Legislators have approved a bill that strengthens penalties against hog-dog
fighting, but unfortunately fails to sufficiently deal with cockfighting. The
continued violations of the law on cockfighting say that more punitive measures
are needed. The Legislature will have to try again next session.
Both House and Senate agreed that hog-dog fighting, in which dogs attack wild
boars who have had their tusks removed, needed stronger penalties, included
property seizure of those who participate in the violent activity.
But the House approved tougher measures on cockfighting, only to see them
weakened in conference, reportedly at the insistence of a former law enforcement
officer, Sen. Jake Knotts, R-Lexington.
Has Sen. Knotts forgotten that a former Secretary of Agriculture of this
state is serving a prison sentence for taking payoffs to protect cockfighting
interests? Or that drugs, guns and gambling were in evidence at a cockfighting
bust this year in Marlboro County?
Simply viewing videotapes of cockfighting should demonstrate to the senator
that the brutal bloodsport deserves stronger penalties so that its roots in
South Carolina can be more easily removed.

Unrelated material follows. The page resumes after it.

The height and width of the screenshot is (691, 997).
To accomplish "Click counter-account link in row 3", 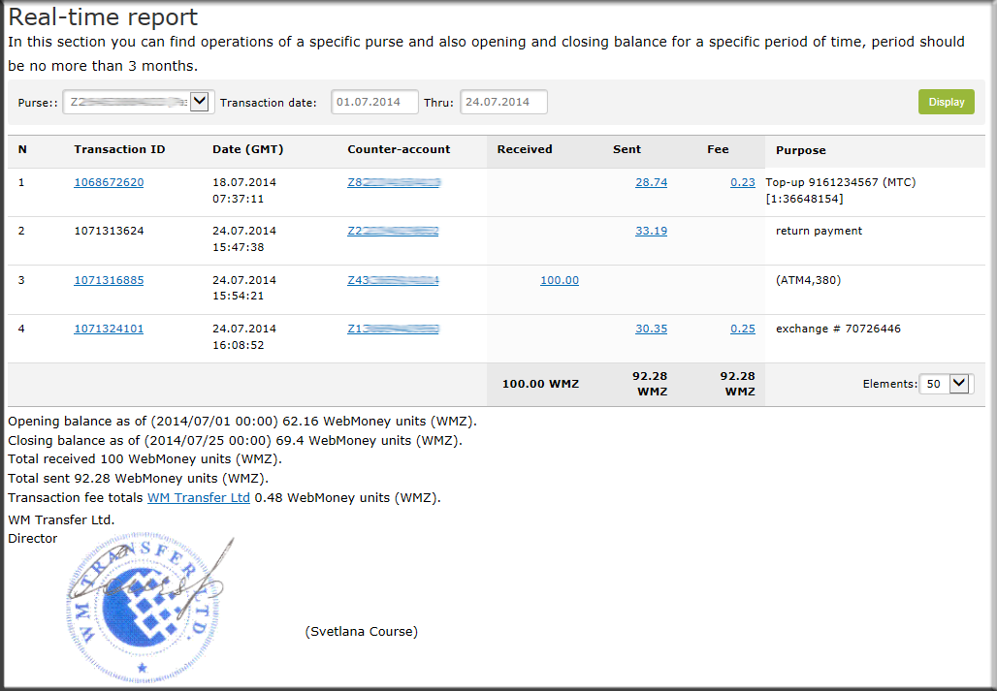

The House proposal would have increased maximum first-offense penalties from
$100 and 30 days in jail to $1,000 and a year in prison. It would have made a
third offense a felony, with a maximum $5,000 fine and five years in prison.
But conferees left first-offense penalties in their present inconsequential
state, and removed the felony provision altogether. Penalties for second and
third offenses were increased, however, and participants could forfeit assets
related to a cockfighting event.
Attorney General Henry McMaster, a strong advocate of tougher penalties for
bloodsports, was disappointed. "We don't like it, but we can live with it," he
told The Associated Press.
Surely the people of Lexington County don't feel as protective about
cockfighting as Sen. Knotts appears to be. They should make their opposition
known and urge the senator to support needed restraints on bloodsports with
which the state shouldn't be associated. This fight won't be over until
cockfighting goes down for the count.